Dopo i provvedimenti già adottati da diversi comuni della provincia, anche a Paternò è stata decisa la chiusura delle scuole a scopo precauzionale. Secondo le prime informazioni, è in arrivo l’ordinanza ufficiale della Commissione Straordinaria che disporrà la sospensione delle lezioni per la giornata di oggi.
Dopo la scossa di terremoto di magnitudo 4.5 registrata questa mattina alle 07:05 con epicentro nell’area etnea tra Ragalna e Biancavilla, arrivano i primi provvedimenti da parte delle amministrazioni locali.
A Catania, il sindaco Enrico Trantino ha disposto la sospensione delle attività didattiche in tutte le scuole della città per la giornata di oggi, come misura precauzionale. La decisione è stata presa per consentire le verifiche tecniche sugli edifici scolastici dopo il sisma avvertito chiaramente anche nel capoluogo etneo.

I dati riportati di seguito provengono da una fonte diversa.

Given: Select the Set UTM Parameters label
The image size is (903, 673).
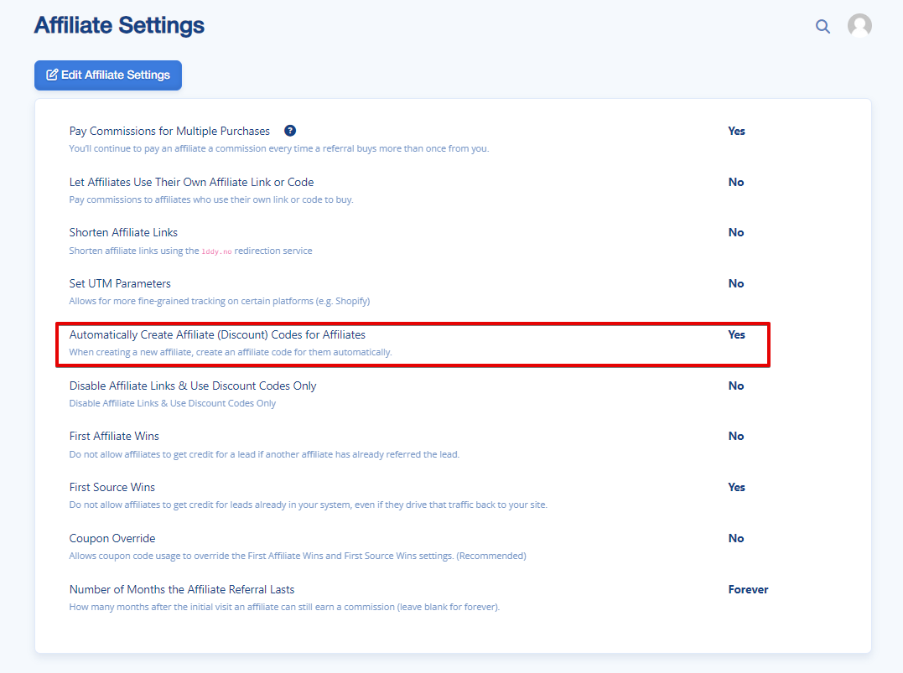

Intanto i Sindaci di Adrano, Fabio Mancuso, di Biancavilla, Antonio Bonanno di Belpasso, Carlo Caputo e di Ragalna hanno disposto la chiusura immediata di tutte le scuole a scopo precauzionale. Disposti anche dei sopralluoghi tecnici per effettuare le dovute verifiche.
Situazione a Paternò
Per quanto riguarda Paternò, al momento non risultano ordinanze ufficiali di chiusura delle scuole da parte del Comune. Tuttavia alcuni istituti scolastici hanno disposto l’ingresso posticipato delle classi, proprio per consentire i sopralluoghi e le verifiche sullo stato degli edifici dopo la scossa avvertita questa mattina.
Tra questi anche l’Istituto di Istruzione Superiore “Francesco Redi”, che ha comunicato il posticipo dell’inizio delle lezioni per permettere i controlli tecnici.
La situazione resta in costante aggiornamento e nelle prossime ore potrebbero arrivare ulteriori comunicazioni ufficiali dai Comuni del territorio.